:: EXERCISE DESCRIPTION ::
Write out, word for word, the part of the listing below that opens with the line containing "Task: Launch Google" and closes with the line containing "Task: Click the Microsoft Exchange delay bar", keeping both of those lines and adding no others.

:: GIVEN RECORDS ::
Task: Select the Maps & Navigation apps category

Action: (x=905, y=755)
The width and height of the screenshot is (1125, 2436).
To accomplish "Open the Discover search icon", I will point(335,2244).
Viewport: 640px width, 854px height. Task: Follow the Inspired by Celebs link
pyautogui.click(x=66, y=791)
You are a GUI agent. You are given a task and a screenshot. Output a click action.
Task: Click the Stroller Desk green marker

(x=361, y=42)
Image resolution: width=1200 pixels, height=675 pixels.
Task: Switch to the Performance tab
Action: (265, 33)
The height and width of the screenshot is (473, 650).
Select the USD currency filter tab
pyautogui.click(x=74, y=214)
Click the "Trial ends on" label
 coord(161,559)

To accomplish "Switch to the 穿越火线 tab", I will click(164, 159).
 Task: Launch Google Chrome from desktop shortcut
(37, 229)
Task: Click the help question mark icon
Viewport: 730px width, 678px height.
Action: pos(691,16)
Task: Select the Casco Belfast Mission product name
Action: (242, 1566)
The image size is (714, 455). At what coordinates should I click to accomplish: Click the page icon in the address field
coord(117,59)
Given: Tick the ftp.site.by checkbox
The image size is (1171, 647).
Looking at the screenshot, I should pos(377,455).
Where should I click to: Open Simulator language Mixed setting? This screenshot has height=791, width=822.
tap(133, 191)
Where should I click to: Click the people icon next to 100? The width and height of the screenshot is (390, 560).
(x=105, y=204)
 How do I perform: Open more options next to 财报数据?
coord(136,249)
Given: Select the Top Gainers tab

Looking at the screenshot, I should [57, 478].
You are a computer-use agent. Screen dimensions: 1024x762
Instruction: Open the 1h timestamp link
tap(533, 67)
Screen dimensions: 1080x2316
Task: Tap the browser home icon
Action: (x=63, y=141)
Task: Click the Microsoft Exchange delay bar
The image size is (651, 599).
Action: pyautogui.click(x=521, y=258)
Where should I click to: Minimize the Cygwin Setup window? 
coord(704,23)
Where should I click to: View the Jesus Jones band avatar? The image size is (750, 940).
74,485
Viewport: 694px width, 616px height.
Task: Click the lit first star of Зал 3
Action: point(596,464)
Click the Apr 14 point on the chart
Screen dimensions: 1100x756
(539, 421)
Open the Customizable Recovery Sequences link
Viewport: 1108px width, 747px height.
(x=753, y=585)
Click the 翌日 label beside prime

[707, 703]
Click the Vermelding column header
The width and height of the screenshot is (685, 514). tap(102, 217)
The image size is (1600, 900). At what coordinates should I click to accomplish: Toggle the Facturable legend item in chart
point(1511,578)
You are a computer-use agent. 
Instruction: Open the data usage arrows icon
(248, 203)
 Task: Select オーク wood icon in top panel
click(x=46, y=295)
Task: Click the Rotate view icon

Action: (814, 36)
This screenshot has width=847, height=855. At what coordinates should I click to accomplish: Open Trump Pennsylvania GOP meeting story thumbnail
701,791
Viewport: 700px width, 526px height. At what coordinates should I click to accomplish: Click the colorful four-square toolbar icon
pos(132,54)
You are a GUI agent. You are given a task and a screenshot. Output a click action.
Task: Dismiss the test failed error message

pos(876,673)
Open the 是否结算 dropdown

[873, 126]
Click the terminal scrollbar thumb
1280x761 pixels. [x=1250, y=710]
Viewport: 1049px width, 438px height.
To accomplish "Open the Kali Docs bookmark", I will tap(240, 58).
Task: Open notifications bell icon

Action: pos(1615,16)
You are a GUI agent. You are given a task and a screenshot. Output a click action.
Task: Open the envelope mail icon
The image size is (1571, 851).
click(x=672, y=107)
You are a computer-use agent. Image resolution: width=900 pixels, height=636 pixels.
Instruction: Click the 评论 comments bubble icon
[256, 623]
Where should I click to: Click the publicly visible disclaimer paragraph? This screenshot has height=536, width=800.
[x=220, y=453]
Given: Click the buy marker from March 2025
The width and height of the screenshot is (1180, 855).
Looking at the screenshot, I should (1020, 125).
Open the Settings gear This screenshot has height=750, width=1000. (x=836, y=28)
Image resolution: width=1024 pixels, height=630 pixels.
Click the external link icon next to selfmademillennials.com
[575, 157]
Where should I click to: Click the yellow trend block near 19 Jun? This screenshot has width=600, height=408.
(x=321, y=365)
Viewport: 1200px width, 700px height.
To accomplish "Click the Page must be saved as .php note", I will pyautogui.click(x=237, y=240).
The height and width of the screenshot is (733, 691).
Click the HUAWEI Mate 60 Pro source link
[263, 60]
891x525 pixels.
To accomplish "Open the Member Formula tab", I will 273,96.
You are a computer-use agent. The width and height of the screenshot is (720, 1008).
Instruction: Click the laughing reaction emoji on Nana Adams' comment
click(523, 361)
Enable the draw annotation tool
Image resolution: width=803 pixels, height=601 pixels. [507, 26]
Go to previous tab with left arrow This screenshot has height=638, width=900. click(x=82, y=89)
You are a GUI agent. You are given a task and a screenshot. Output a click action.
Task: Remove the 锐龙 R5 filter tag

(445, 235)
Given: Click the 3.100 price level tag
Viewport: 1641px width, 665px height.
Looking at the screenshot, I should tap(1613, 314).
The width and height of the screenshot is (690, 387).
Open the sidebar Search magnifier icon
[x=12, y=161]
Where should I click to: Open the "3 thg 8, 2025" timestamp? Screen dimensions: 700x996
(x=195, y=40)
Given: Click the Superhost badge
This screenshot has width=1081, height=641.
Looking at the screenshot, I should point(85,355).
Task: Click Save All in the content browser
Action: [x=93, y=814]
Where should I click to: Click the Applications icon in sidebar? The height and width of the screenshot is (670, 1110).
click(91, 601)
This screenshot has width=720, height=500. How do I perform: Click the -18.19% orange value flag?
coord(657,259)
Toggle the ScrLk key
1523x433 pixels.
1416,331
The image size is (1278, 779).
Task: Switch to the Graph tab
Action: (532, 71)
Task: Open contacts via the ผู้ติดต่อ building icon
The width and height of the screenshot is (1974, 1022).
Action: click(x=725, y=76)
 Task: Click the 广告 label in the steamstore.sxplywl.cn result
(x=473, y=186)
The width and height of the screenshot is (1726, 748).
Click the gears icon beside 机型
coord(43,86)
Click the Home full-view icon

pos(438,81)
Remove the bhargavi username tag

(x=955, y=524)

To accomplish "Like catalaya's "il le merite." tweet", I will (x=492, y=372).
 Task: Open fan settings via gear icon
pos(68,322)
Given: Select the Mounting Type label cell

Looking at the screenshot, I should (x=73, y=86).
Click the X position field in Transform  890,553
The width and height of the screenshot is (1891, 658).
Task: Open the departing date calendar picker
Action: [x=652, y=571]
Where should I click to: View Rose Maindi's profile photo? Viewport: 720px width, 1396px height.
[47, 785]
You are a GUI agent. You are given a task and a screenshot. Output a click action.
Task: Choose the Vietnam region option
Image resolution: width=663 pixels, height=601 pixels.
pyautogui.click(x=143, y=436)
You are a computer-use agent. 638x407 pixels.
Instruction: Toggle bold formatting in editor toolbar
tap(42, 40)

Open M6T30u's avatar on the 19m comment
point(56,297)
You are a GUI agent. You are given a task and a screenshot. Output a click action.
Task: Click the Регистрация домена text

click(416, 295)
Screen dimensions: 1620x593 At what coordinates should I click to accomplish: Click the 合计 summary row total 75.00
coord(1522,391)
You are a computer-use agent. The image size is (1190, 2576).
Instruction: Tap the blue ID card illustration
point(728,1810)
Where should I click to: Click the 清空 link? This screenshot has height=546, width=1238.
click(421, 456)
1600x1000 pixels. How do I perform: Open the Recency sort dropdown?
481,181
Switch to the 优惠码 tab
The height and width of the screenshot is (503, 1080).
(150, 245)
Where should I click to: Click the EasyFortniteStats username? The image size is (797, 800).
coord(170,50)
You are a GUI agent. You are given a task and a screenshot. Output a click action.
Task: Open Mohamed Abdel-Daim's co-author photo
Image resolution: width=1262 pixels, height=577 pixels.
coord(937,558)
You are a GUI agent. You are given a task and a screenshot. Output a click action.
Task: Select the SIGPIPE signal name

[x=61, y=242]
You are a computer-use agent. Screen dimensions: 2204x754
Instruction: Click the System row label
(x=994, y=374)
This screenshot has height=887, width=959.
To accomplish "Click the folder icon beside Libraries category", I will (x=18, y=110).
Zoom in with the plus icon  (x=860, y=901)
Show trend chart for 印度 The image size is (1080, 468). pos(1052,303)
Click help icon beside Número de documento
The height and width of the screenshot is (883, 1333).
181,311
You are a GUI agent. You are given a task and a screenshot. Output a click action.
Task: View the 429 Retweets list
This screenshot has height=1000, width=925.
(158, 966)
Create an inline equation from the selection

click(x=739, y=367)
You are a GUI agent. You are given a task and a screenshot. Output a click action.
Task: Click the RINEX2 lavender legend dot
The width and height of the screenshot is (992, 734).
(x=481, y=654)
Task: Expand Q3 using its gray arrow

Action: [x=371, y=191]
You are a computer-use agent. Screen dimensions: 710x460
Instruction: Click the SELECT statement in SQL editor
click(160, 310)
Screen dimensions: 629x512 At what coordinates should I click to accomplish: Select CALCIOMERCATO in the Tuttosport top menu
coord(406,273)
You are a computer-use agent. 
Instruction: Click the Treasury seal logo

:: OUTPUT BELOW ::
 Task: Launch Google Chrome from desktop shortcut
(37, 229)
Task: Click the help question mark icon
Viewport: 730px width, 678px height.
Action: pos(691,16)
Task: Select the Casco Belfast Mission product name
Action: (242, 1566)
The image size is (714, 455). At what coordinates should I click to accomplish: Click the page icon in the address field
coord(117,59)
Given: Tick the ftp.site.by checkbox
The image size is (1171, 647).
Looking at the screenshot, I should pos(377,455).
Where should I click to: Open Simulator language Mixed setting? This screenshot has height=791, width=822.
tap(133, 191)
Where should I click to: Click the people icon next to 100? The width and height of the screenshot is (390, 560).
(x=105, y=204)
 How do I perform: Open more options next to 财报数据?
coord(136,249)
Given: Select the Top Gainers tab

Looking at the screenshot, I should [57, 478].
You are a computer-use agent. Screen dimensions: 1024x762
Instruction: Open the 1h timestamp link
tap(533, 67)
Screen dimensions: 1080x2316
Task: Tap the browser home icon
Action: (x=63, y=141)
Task: Click the Microsoft Exchange delay bar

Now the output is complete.